It happened in July, when the month’s biggest downdraft was its 2.7% slide over the three sessions through the 19th. In June, the share benchmark lurched 1.3% on the 18th, its largest fall of the month. May saw a three-day decline ending the 19th knock 1.4% off the index, though a plunge the week before was a bit bigger. And a 1.2% drop over two days ending April 20 was that month’s worst.

It could easily be coincidence, a quirk of happenstance without any basis in probability. Another possibility is that it has something to do with a wonky market event that also occurs right around the middle of every month -- options expiration, which in August comes this Friday.

Why exactly the monthly expiration of contracts to buy and sell shares would cause this is not entirely clear. But at least one Wall Street veteran sees the event as a catalyst for potential turbulence. Charlie McElligott, a cross-asset strategist at Nomura Securities, says dealers who are hedging their options positions by buying or selling underlying stocks have become “long gamma,” meaning they need to push against the prevailing market trend and act as a buffer to the downside. Once options expire, that floor disappears, leaving the market vulnerable to negative shocks.

Right now, the market tranquility partly as a result of “long gamma” is prompting computer-driven funds like those allocating assets based on price swings to pile into equities. By McElligott’s estimate, volatility-control funds may add $50 billion of equities should the S&P 500’s move stay within 0.5% each day through Friday. But that can quickly reverse if equities start to sell off due to a lack of support from options dealers. Futures on the index were down 0.5% as of 8:37 a.m. in New York.

“A -2% day could easily accelerate to something much ‘crashier,’” McElligott wrote in a note last week. He estimated that options dealers could see 30% of their equity exposure coming off upon Friday’s expiry. In a worse scenario, where their positioning turns outright into “short gamma,” he said, dealers would need to sell stocks in case of market retrenchment.

To Alon Rosin, Oppenheimer’s head of institutional equity derivatives, the recent carnage surrounding option expiry was likely coincident. “If anything, what we’ve been seeing and the way what we’ve been playing it is, option expiry typically had a better bid to it off expiration-related flows,” he said. “All the dips have been bought. What we are seeing into August expiry this Friday is a lot of open interest below around 4,440 and 4,450” on the S&P 500.

[Stored items]
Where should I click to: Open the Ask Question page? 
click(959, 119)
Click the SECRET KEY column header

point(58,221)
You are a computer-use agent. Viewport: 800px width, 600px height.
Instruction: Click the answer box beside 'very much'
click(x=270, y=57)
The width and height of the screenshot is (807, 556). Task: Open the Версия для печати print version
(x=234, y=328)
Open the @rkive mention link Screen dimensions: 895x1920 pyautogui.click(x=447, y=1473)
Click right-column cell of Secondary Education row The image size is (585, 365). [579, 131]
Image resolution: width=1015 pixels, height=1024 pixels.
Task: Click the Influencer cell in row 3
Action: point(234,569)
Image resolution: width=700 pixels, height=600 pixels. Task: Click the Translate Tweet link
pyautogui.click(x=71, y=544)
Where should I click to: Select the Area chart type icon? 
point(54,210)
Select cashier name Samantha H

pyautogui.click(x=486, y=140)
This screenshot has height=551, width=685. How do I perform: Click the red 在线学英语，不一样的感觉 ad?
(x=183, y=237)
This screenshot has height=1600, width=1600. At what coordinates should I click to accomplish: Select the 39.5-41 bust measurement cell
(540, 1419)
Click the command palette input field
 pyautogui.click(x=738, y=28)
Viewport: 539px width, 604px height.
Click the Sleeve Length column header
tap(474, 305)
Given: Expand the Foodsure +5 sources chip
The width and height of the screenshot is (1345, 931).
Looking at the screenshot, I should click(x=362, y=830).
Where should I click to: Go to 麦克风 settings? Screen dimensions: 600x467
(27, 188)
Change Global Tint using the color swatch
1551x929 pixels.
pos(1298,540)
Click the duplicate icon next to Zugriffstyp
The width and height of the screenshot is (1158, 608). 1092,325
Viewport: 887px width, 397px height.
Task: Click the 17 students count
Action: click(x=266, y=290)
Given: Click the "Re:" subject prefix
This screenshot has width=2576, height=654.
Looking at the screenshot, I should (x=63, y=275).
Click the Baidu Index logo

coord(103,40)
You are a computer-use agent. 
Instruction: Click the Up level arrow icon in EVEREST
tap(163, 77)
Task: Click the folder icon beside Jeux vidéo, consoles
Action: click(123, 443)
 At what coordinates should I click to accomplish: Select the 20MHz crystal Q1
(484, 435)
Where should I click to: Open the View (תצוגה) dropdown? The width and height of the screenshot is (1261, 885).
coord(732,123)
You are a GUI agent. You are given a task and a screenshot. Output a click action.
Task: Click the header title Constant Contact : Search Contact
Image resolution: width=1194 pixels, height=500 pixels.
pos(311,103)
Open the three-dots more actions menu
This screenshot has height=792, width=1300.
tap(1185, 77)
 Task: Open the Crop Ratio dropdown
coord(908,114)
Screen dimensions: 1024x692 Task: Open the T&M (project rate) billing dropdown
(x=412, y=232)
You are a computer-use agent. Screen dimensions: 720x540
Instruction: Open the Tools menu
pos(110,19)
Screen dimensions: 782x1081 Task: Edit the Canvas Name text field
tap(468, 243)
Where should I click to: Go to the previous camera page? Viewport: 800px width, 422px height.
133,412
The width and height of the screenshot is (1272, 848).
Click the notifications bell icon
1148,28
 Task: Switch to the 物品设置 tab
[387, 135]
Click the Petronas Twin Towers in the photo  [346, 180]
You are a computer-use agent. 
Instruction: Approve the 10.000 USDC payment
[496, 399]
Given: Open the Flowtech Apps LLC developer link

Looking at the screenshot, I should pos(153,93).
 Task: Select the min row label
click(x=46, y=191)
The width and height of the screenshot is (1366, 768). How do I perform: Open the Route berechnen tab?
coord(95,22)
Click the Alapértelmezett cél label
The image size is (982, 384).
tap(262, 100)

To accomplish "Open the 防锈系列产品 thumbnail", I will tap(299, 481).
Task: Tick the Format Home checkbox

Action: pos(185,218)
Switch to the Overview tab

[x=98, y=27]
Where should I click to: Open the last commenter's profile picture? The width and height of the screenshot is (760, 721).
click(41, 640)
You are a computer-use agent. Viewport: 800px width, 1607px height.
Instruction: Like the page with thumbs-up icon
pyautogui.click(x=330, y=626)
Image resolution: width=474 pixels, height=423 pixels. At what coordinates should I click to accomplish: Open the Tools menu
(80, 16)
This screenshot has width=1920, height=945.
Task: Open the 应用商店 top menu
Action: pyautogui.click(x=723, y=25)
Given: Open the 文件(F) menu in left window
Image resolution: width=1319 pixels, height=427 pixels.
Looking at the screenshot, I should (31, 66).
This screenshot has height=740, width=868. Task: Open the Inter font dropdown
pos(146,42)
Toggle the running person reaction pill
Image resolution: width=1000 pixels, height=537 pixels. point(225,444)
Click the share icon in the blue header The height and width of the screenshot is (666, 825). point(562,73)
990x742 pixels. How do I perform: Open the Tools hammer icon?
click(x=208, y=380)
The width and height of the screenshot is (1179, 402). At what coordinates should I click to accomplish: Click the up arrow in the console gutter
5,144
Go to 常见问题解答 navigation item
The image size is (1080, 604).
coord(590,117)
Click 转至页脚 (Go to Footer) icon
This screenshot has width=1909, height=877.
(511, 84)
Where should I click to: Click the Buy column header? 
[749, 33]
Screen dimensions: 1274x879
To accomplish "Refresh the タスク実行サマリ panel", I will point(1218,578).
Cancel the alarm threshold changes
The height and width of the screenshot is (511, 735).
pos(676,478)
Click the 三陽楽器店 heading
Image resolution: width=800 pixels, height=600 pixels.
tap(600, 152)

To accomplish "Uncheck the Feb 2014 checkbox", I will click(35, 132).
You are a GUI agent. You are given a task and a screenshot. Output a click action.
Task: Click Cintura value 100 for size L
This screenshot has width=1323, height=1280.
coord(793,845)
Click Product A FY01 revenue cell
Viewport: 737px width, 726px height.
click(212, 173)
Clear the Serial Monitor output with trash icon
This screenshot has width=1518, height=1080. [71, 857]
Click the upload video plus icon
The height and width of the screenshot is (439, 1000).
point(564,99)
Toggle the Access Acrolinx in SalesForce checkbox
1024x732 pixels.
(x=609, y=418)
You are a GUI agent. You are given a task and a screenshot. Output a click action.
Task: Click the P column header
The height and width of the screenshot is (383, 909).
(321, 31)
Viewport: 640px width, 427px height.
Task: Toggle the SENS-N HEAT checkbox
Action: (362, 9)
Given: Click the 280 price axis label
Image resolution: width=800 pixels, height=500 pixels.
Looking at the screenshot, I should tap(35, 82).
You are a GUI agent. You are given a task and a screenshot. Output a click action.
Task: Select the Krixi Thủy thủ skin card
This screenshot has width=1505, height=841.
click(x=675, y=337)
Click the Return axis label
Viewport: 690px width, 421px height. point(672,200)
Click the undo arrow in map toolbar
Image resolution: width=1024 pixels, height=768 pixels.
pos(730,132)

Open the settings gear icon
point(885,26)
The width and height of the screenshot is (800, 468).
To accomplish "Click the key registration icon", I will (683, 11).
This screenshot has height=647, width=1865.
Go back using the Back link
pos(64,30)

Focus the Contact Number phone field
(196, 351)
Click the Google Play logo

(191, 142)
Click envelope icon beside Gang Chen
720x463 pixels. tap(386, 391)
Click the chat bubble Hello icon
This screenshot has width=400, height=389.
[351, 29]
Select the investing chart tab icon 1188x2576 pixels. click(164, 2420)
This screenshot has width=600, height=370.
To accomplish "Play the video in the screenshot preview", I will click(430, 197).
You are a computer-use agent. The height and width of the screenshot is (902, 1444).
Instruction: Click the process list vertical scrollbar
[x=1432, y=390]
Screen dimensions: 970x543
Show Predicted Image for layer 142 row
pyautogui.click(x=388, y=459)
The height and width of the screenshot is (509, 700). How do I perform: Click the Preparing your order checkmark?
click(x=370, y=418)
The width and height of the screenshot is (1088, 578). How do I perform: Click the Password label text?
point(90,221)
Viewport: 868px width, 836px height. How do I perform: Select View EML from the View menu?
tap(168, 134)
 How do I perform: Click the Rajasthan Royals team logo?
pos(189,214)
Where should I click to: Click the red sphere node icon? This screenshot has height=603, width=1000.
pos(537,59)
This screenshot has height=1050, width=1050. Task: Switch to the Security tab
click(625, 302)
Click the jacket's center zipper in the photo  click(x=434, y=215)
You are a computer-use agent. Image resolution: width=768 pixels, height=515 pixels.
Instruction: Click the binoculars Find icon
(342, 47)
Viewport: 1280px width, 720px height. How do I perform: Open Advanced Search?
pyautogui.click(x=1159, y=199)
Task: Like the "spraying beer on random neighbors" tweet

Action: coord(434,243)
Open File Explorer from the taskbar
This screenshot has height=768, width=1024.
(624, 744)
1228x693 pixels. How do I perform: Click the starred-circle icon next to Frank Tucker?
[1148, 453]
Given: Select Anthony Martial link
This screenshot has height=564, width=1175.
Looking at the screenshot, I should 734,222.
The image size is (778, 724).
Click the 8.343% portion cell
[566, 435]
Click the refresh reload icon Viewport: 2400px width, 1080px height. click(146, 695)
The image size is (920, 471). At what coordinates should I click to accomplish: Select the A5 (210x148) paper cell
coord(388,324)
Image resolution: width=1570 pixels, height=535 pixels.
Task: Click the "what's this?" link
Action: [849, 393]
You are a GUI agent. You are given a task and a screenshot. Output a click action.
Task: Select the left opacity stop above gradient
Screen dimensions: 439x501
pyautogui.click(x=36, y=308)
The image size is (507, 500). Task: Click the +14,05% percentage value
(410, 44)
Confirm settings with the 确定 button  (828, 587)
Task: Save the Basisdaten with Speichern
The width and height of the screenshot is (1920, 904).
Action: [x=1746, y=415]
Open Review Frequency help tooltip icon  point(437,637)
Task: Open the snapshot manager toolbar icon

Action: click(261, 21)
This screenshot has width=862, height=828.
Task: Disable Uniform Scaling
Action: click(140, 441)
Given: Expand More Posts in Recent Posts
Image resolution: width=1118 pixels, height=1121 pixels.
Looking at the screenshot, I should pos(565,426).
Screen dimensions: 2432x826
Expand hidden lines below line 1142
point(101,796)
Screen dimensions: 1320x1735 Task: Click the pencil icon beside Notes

- _What is expected_: Continue the passage about mid-month stock slides and options expiration from the point where it stops.

- _Result below_:
The index fell as much as 0.8% as of 9:40 a.m. in New York after ending Monday at a record 4,479.71. It has moved 0.53% a day from peak to trough in August, poised for the calmest month since the end of 2019.

Still, Friday’s event is another wrinkle in the market where options traders have resisted letting their guard down. The Federal Reserve is expected to announce plans on rolling back its monetary stimulus in the coming weeks while the risk of another wave of Covid infections lingers. Add a potential Chinese slowdown and the chaos in Afghanistan, and it’s a recipe for nervousness.

The angst is particularly acute in derivatives tied to the Cboe volatility index, a gauge known as VIX. A measure of implied volatility in VIX options, or VVIX, on Friday reached the highest level relative to the VIX since before the Covid-19 pandemic. In the futures market, six-month contracts on the VIX traded at 7.7 points above the cash index, a premium that before this year hadn’t been seen since 2016, data compiled by Bloomberg show.

To Michael Purves at Tallbacken Capital Advisors, such heightened interest for hedging is a sign that sentiment has yet to turn overly exuberant and there are still skeptics that can be converted into buyers.

“It actually reflects healthy non-complacency in the equity land,” Purves said. “It’s also a reason why it ultimately helps to push the market higher.”

©2021 Bloomberg L.P.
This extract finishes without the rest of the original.